What you will do:
Exactly the lines from the one with "Where should I" through the final line of the entries, and nothing else, should appear in the answer; no pictures go in it.

Extracted information:
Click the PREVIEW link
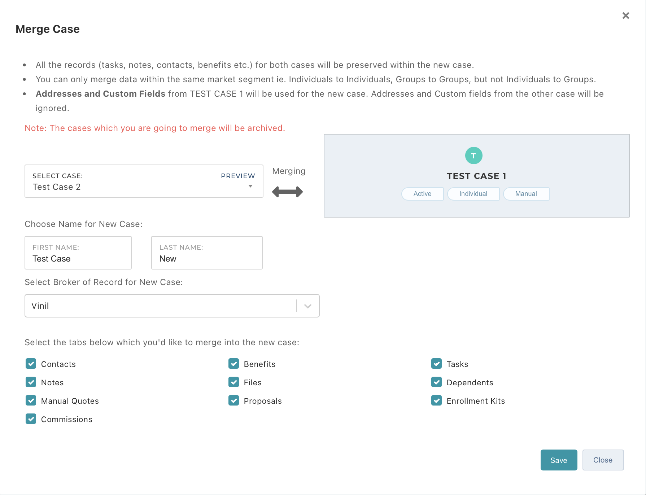This screenshot has width=646, height=495. (238, 176)
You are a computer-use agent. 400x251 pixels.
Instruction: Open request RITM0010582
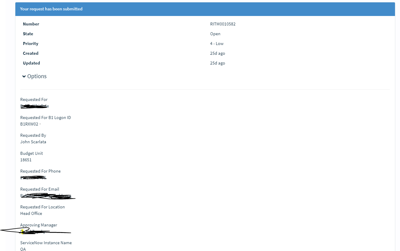pos(223,24)
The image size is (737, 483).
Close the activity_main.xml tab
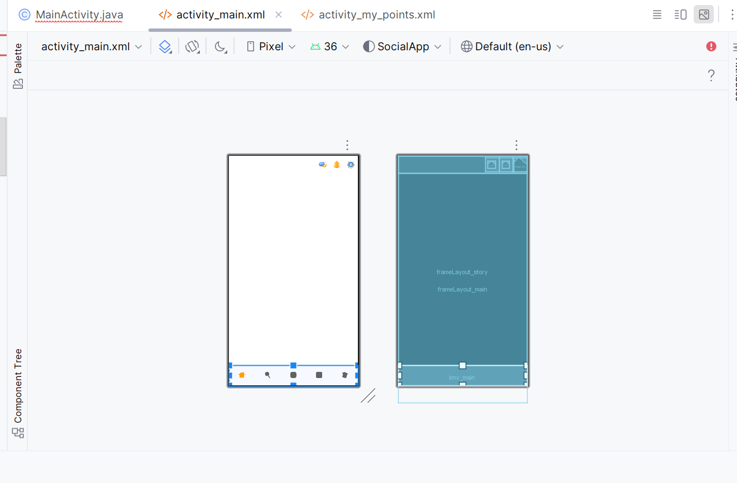[279, 15]
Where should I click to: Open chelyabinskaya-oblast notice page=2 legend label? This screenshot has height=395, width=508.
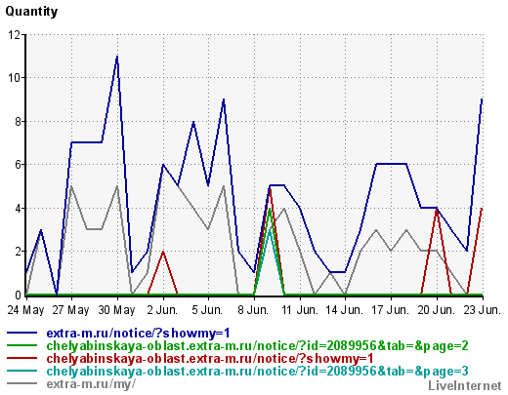click(x=257, y=345)
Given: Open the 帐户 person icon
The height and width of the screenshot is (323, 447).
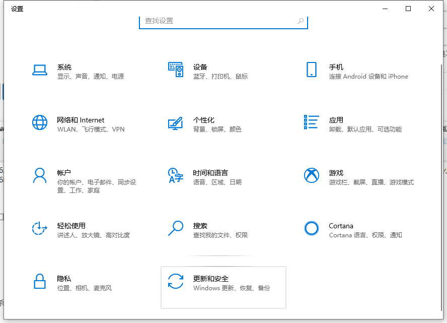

Reply to the task:
Where should I click to: Open chelyabinskaya-oblast notice page=2 legend label? This screenshot has height=395, width=508.
click(x=257, y=345)
Given: Open the 帐户 person icon
The height and width of the screenshot is (323, 447).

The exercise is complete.